Before you use E-MapReduce (EMR) on ACK, your Alibaba Cloud account must be granted the AliyunEMROnACKDefaultRole default role. This topic describes two ways to grant the role.
Automated authorization
In most cases, you are prompted to perform automated authorization the first time you use EMR on ACK.
Log on to the E-MapReduce console.
In the navigation pane on the left, click EMR on ACK.
On the EMR on ACK page, click Authorize Now.
On the RAM Quick Authorization page, click Authorize at the bottom of the page.
The AliyunEMROnACKDefaultRole role is selected by default.
Manual authorization
If you accidentally delete the AliyunEMROnACKDefaultRole role or a change to an authorization policy makes EMR on ACK unavailable, follow these steps to re-create the role and grant the required permissions.
Create a RAM role.
Log on to the Resource Access Management (RAM) console.
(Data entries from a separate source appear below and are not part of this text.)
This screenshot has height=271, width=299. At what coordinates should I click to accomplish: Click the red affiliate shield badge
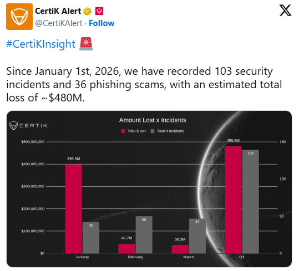tap(99, 11)
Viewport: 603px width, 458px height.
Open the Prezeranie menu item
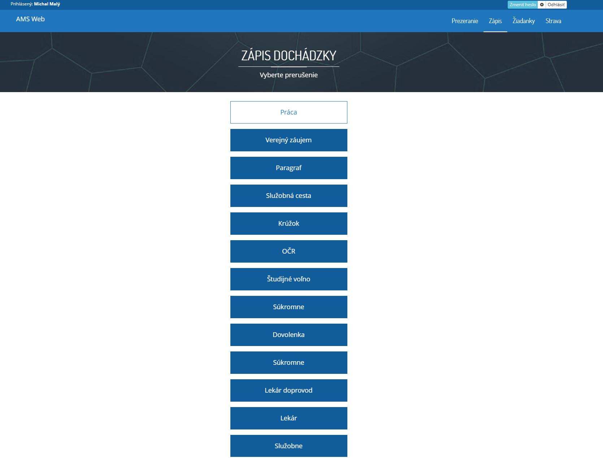point(465,21)
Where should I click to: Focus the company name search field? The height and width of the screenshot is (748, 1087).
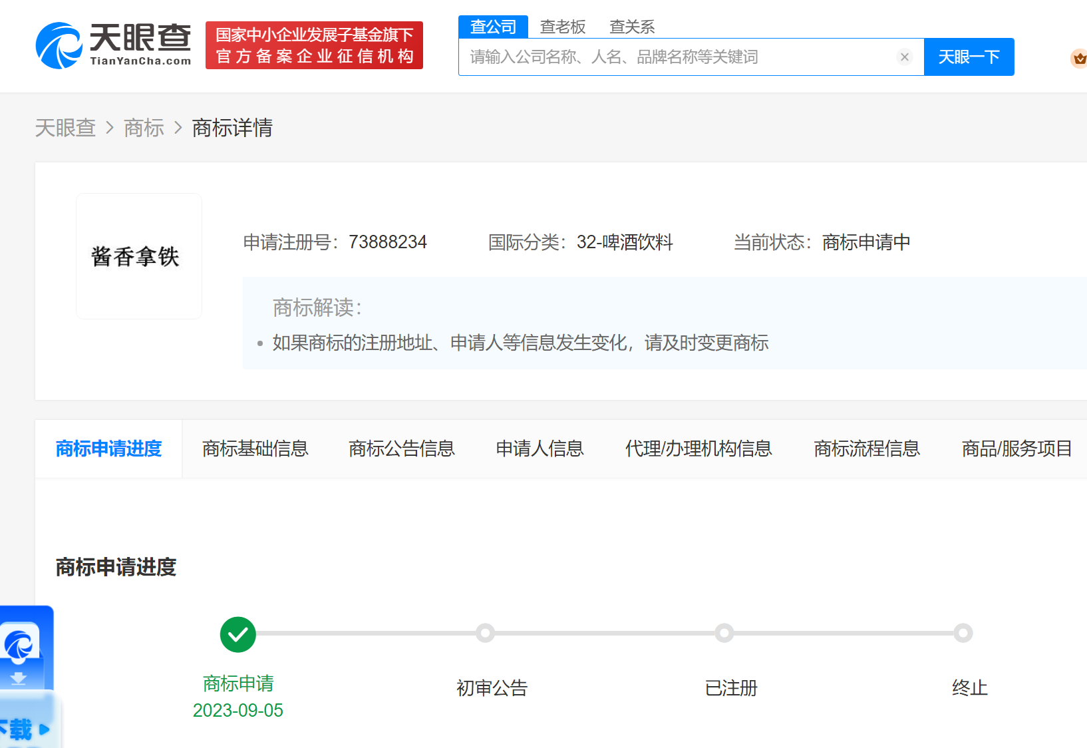click(679, 57)
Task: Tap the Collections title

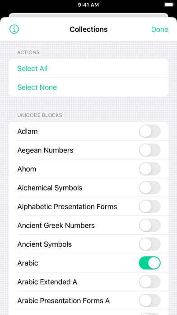Action: [89, 29]
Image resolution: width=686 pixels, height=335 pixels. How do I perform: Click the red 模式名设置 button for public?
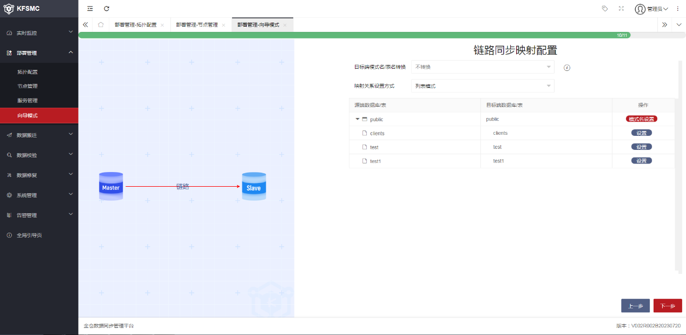pyautogui.click(x=642, y=119)
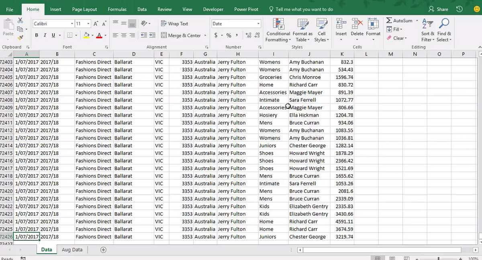Toggle bold formatting

pos(36,35)
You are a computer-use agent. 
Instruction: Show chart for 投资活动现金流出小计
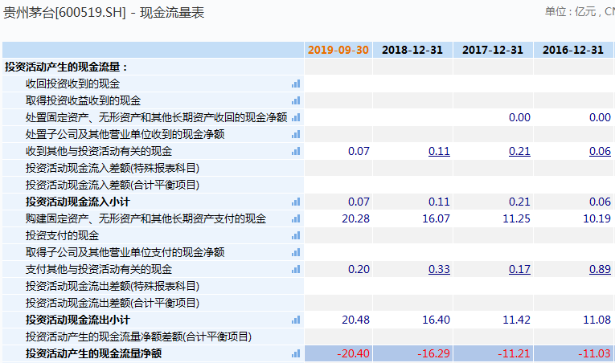295,320
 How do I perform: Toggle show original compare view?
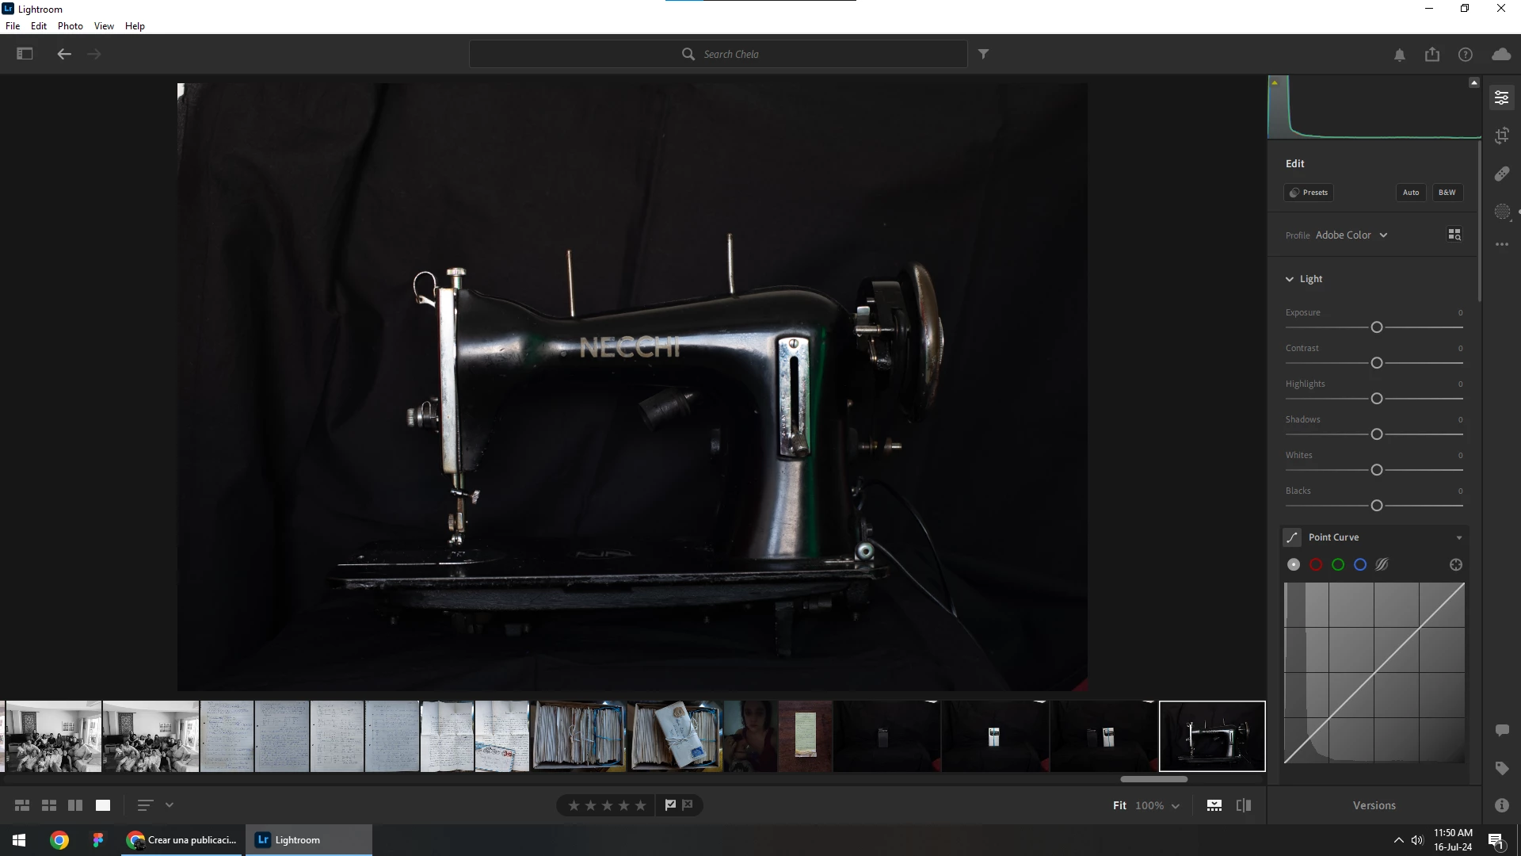pos(1244,805)
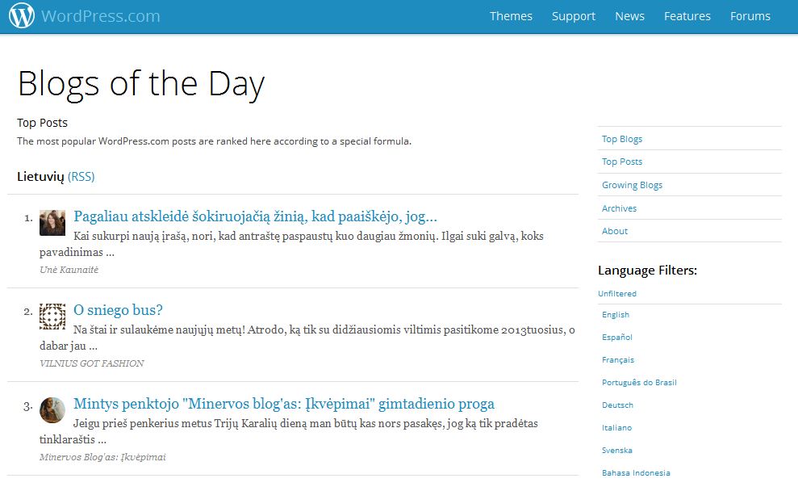Visit the Forums section
Screen dimensions: 798x491
(749, 15)
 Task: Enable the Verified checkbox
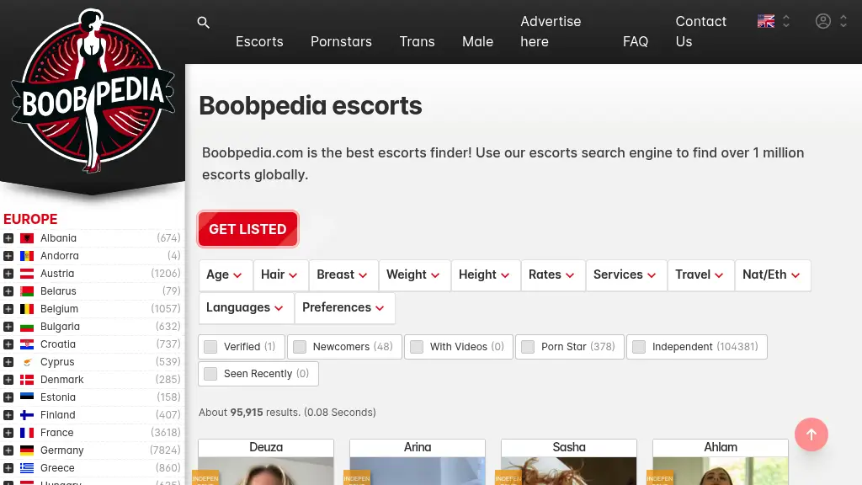210,347
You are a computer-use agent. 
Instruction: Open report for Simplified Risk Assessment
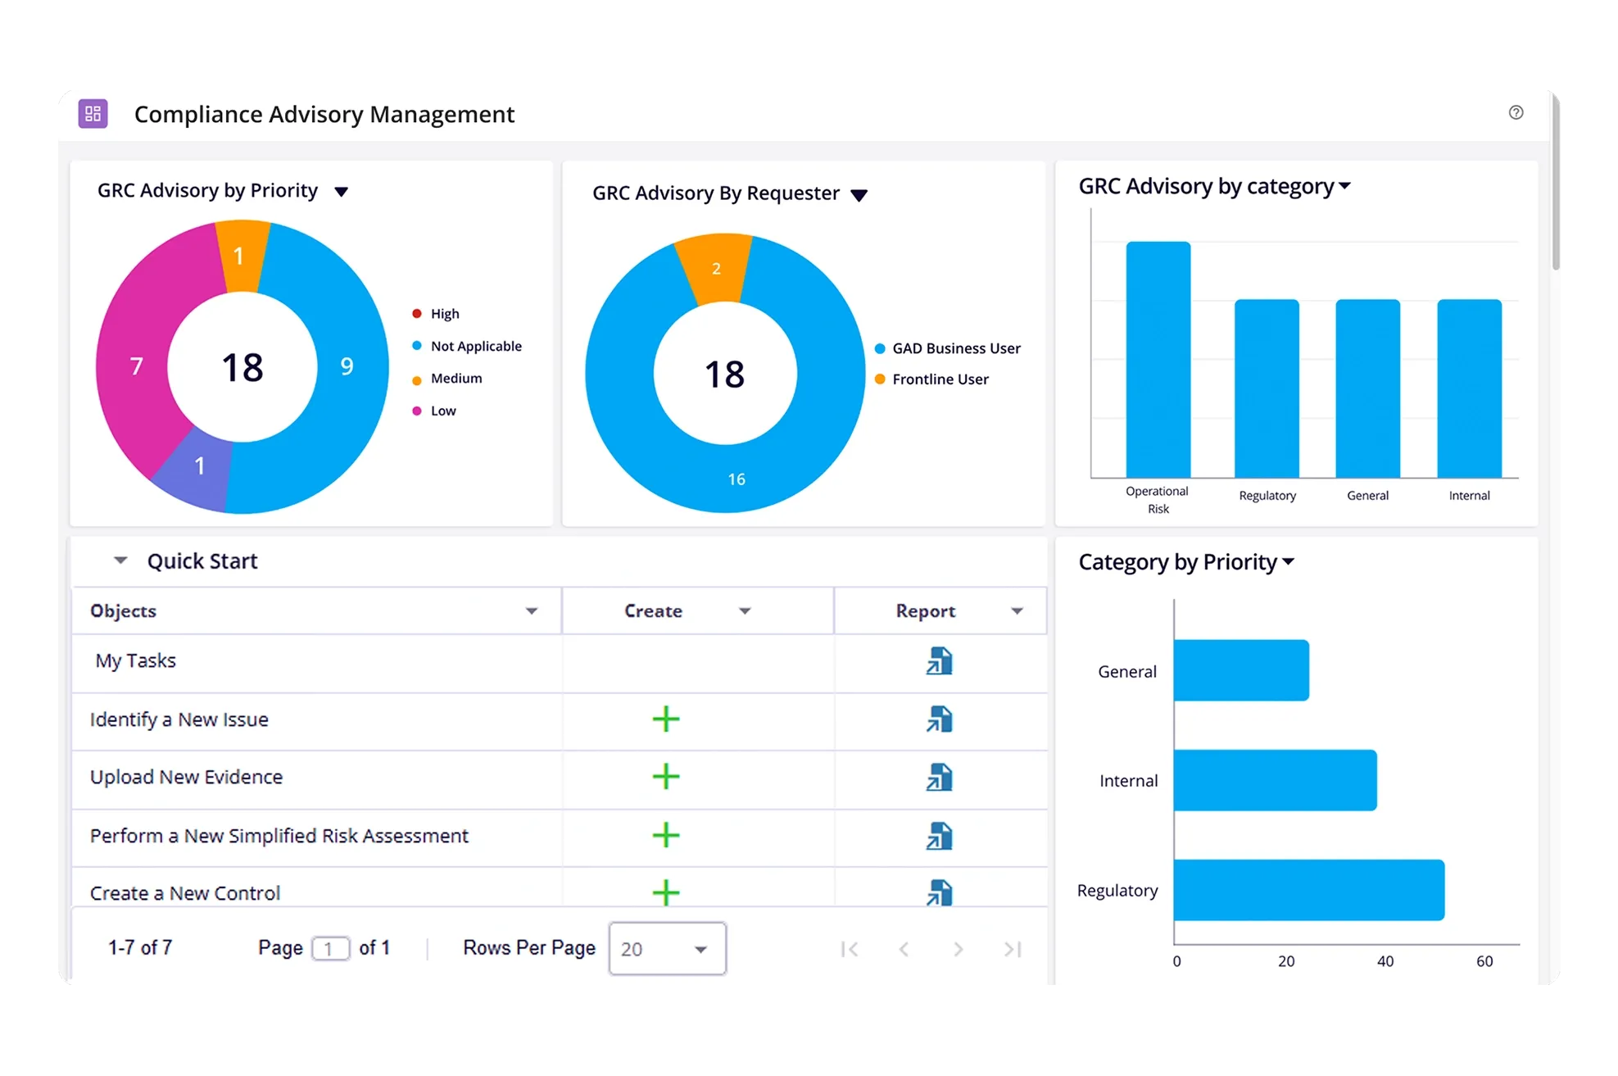point(940,835)
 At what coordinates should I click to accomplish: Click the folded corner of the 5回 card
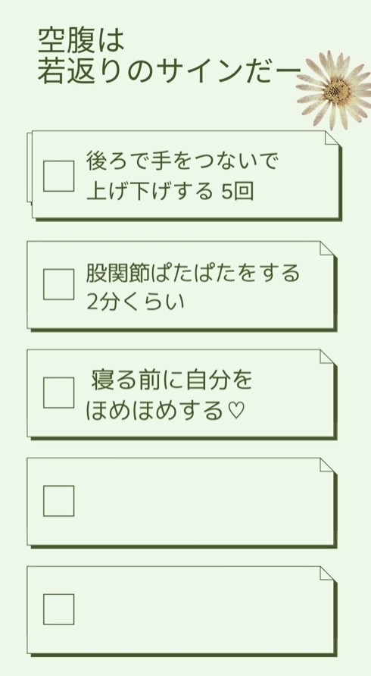click(332, 139)
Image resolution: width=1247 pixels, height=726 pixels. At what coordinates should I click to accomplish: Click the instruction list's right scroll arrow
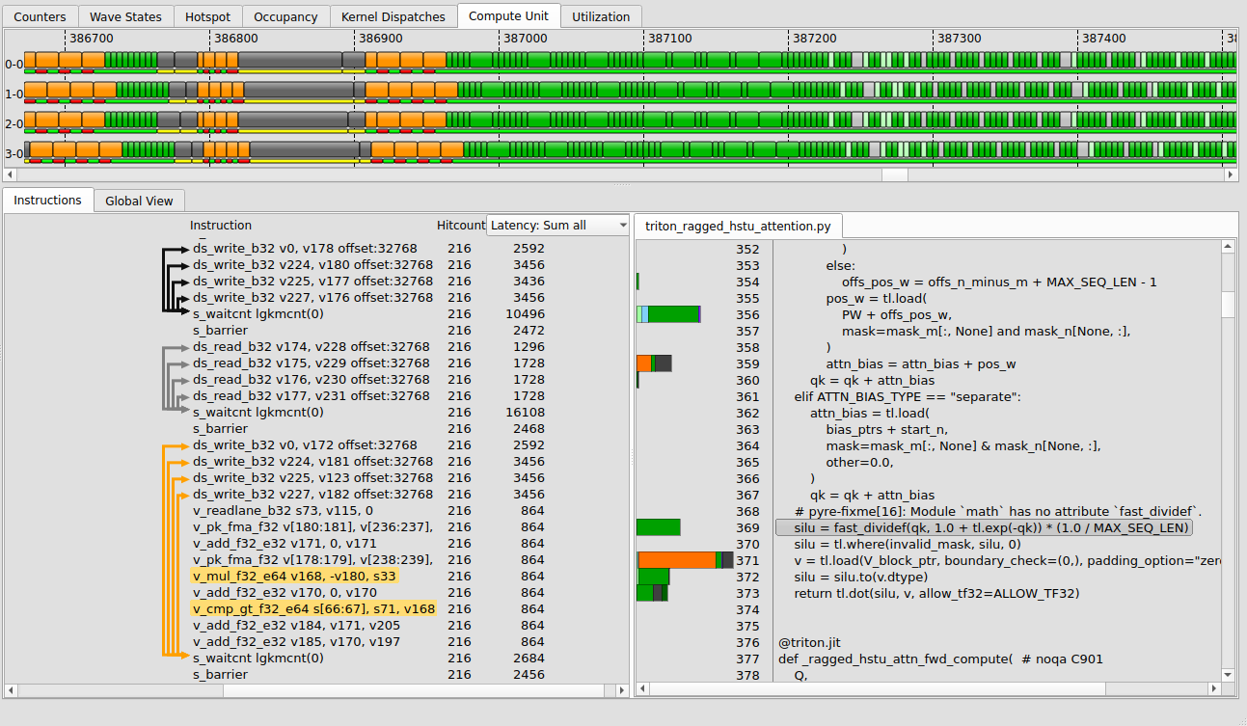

In the navigation pane on the left, choose .
On the Roles page, click Create Role.
In the Create Role panel, set Principal Type to Cloud Service and Principal Name to Elastic Compute Service / ECS. Then, click OK.
For more information about trusted entities, see Create a RAM role and attach the required policies to the role.
Enter the role information and click OK.
Set Role Name to AliyunEMROnACKDefaultRole. If the AliyunEMROnACKDefaultRole role already exists, you do not need to create it again.
Add authorization policies.
On the Permissions tab, click Precise Permission.
In the Precise Permission panel, select a permission type, enter a policy name, and click OK.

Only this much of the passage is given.